人事評価について

組織で人が人を評価する。どこの会社でも当たり前のように行われていることだが、本当に困難なテーマだ。評価とは客観的でなければならない。その通りである。しかし、本当に客観性を担保できるのか。どんなに評価者訓練をしっかりと受けても、やはり人間なので主観が入ってしまうのが人の常だと思う。例えば、とても嫌いで見るのも厭な人だが業績は良い人が部下でいたとしよう。あなたはその嫌いな人に対して客観的に見て高い評価を下すことができるだろうか。その人の顔を見ると虫唾が走る、そんな人だとしたら。その人に高い評価をつけることができる人は本当にクールな方だろう。普通はやはり意図的に欠点を探して、それに即して下方修正のされた評価をつけてしまうのではないだろうか。

評価をする上で陥り易いので十分注意すべきといわれるいくつかの傾向がある。その中の代表格がハロー効果だ。嫌いな人の評価点を下げ気味にしてしまうのはまさにこのハロー効果によるところだ。「坊主憎けりゃ袈裟まで」という心理が働いてしまっているわけだ。

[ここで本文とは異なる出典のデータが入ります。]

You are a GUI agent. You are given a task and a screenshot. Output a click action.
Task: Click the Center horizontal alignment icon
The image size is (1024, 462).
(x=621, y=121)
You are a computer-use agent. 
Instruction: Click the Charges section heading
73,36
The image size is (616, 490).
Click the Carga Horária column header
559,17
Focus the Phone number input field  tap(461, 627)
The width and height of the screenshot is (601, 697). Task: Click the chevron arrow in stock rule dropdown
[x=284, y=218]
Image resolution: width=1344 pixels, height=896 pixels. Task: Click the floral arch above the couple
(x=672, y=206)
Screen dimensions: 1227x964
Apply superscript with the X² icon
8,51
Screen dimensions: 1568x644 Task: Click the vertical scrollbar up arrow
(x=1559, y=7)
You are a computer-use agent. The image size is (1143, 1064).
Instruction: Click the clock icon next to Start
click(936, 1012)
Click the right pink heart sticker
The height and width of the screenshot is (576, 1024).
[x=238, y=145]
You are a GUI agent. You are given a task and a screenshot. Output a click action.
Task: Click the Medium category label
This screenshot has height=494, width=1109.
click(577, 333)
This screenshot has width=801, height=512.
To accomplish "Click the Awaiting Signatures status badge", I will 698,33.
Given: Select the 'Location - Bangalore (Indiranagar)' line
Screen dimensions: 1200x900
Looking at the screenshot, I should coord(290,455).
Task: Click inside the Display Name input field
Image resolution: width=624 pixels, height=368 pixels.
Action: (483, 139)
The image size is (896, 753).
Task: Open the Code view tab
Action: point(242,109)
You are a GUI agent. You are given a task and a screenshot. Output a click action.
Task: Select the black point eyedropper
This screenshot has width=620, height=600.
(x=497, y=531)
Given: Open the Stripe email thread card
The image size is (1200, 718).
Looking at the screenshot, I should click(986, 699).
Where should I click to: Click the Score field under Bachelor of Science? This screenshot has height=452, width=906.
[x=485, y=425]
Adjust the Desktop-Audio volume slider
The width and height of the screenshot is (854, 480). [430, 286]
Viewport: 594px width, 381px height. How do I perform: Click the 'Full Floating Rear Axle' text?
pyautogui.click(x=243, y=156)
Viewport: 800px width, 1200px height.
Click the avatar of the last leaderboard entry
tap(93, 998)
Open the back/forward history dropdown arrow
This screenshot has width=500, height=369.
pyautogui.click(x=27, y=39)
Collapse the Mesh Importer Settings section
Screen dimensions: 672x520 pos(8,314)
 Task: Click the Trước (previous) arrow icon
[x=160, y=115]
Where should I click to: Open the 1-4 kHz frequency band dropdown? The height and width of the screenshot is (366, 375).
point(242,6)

評価者訓練ではこうした傾向に嵌らないように注意すべしと言われる。確かにその通りなのだが、果たして注意しようと思ってできるものなのだろうか。人間の心理は自分でコントロールの利かないところが多分にある。それは致し方のないところだと思う。問題はその誤差の大きさが極端に大きくならないようにするという点である。ハロー効果は多少あるとして、でも好業績の事実を無視するようなことはしない。こうしたスタンスには必ず立ってもらう。後は2次評価者がフォローをすれば人事評価としては70点にはなる。100点を取ろうというのが土台無理なのである。人事評価は70点で良いと思うところから始めないと、結局絵に描いた餅になってしまう。良く評価制度を作ろうというときに、完璧な制度を描こうと考える人がいるが、制度を完璧にすればするほど、絵空事になってしまうのが、「人が人を評価する」ことだということをしっかりと認識すべきだろう。